Bobinot en carton à haute performance

Problème technique

Certains bobinots en carton couramment utilisés sont constitués d’un cylindre aux deux extrémités duquel sont encollés des flasques. Du fait de la simple juxtaposition des flasques et du cylindre, la liaison flasque-cylindre n’est pas robuste, de sorte qu’en cas de choc perpendiculaire à l’axe du cylindre, les flasques peuvent se décoller partiellement voire entièrement du cylindre.

La réponse habituellement apportée à cette problématique consiste à accroître l’épaisseur du cylindre, afin d’augmenter la surface latérale sur laquelle les flasques et le cylindre sont encollés, ce qui minimise les contraintes dans la colle.

Néanmoins, cette solution présente l’inconvénient de consommer davantage de carton pour le cylindre et davantage de colle, dégradant donc la performance environnementale du bobinot.
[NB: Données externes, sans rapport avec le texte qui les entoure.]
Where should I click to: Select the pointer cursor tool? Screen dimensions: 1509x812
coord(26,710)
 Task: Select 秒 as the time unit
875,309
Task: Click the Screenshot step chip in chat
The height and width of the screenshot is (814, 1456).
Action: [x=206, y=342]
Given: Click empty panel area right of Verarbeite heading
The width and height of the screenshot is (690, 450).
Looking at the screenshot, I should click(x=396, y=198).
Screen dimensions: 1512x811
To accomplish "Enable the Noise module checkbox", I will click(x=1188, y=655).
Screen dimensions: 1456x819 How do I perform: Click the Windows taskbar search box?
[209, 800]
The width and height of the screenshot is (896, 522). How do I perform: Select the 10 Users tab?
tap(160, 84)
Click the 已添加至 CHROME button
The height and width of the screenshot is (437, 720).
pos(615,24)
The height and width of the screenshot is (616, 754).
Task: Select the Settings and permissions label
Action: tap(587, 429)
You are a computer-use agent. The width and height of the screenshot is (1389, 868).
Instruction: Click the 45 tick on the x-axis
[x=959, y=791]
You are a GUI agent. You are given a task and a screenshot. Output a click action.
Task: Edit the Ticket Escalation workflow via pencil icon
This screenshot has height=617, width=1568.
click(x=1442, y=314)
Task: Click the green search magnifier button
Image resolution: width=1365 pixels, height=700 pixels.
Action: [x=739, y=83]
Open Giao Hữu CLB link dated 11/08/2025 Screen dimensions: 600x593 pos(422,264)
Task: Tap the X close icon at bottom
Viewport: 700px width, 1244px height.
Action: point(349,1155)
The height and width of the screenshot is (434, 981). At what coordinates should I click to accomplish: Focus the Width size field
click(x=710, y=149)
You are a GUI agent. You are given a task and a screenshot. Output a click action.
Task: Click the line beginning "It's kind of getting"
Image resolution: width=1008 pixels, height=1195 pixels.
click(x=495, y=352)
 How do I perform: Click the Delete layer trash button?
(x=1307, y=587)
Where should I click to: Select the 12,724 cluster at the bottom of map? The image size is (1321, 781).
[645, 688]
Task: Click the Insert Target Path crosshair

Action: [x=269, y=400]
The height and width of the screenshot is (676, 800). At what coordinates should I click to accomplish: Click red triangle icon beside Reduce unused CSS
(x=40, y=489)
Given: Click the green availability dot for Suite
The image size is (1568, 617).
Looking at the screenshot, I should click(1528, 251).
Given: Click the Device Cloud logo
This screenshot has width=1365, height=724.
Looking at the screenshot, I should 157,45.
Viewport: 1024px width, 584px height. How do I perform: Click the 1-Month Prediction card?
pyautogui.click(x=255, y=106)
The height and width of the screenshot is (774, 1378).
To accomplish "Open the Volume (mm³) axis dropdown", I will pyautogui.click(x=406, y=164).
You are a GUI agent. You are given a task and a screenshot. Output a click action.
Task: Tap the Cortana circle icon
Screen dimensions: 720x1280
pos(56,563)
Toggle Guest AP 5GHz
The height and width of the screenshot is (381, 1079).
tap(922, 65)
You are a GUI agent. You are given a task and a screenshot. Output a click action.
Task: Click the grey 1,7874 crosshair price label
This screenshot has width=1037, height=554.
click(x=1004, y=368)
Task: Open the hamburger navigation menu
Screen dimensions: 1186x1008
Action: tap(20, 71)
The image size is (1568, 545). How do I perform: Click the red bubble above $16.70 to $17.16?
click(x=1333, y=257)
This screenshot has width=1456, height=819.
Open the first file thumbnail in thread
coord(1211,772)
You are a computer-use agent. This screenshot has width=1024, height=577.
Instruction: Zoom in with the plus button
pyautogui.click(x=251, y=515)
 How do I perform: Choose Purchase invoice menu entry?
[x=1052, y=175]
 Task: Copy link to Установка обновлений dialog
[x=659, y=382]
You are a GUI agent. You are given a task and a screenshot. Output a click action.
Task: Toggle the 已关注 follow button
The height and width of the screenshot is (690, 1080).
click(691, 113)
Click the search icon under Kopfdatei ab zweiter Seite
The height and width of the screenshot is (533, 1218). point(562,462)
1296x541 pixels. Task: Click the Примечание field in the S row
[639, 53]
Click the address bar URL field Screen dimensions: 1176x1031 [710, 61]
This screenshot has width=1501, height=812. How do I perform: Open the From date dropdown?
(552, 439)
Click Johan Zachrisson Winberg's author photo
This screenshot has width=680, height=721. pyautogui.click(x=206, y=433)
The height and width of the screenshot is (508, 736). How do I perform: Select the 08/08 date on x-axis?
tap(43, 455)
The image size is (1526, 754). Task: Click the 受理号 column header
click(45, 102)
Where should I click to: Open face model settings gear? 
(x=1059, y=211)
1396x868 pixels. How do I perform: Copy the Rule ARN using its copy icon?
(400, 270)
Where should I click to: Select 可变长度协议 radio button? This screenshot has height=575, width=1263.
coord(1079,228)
Solution technique apportée à ce problème

Le processus d’assemblage du cylindre et des flasques présenté ici consiste, au lieu d’accoler flasque et cylindre et de déposer la colle en périphérie du cylindre au niveau de cet accolement, à prévoir une opération supplémentaire, combinée au collage, qui consiste à emmancher le flasque sur le cylindre, l’étape de collage pouvant être réalisée de deux façons différentes :

  • soit déposer la colle sur la périphérie du cylindre, puis la chasser vers l’intérieur en emmanchant le flasque,
  • soit emmancher le flasque, puis chasser la colle vers l’extérieur.

Ces deux modes de réalisation ont pour avantage de créer un bourrelet de colle venant assurer une fonction dite de « circlips polymère », permettant notamment d’empêcher toute éjection des flasques en cas de choc.

Préférentiellement, afin de garantir la stabilité du bobinot lorsqu’il repose sur un de ses flasques, on dépose le cordon de colle sur le cylindre puis on emmanche le flasque pour constituer un bourrelet intérieur (premier mode de réalisation ci-dessus).

Pour répartir la colle de façon homogène entre le flasque et le cylindre, on effectue de préférence un mouvement de va-et-vient associé à un quart de tour.

En outre, on procède à une sélection et à un assemblage rigoureux des composants des flasques et du cylindre. On utilise un complexe multicouches avec une âme composée de fibres recyclées et un revêtement extérieur composé d’éléments en fibres vierges. Le tout est assemblé puis découpé par un dispositif minimisant la déformation et la délamination des couches, pour garantir la bonne intégrité du produit fini.

A la différence de la pratique actuelle de l’homme de l’art, le revêtement extérieur du cylindre est astucieusement retourné pour une meilleure capillarité.

Enfin, l’application de rapports dimensionnels spécifiques est un facteur déterminant de la tenue de l’assemblage :

  • Pour une tenue supérieure à l’existant, assurée par une bonne transmission/répartition des efforts entre les éléments, et pour une faisabilité industrielle optimale, l’épaisseur du flasque est comprise entre 1 et 2 fois l’épaisseur du cylindre ;
  • Pour conserver la prédisposition à l’arc-boutement dans une direction tout en assurant le rôle d’amortisseur, par déformation du polymère, dans une direction perpendiculaire, le jeu entre le cylindre et chaque flasque est compris entre 0,06 et 0,6 fois l’épaisseur du flasque ;
  • Pour pouvoir maximiser l’absorption de la colle par le carton, tout en permettant une mise en position sans dégrader les propriétés mécaniques de la colle et tout en garantissant une bonne productivité industrielle, on choisit une colle présentant un temps d’ouverture long, entre 1 et 30 secondes.

Cette technique d’assemblage permet d’atteindre une bonne performance environnementale grâce à des composants à 70% issus du recyclage et une tenue mécanique deux fois supérieure aux techniques d’assemblage connues, à quantité de matière égale.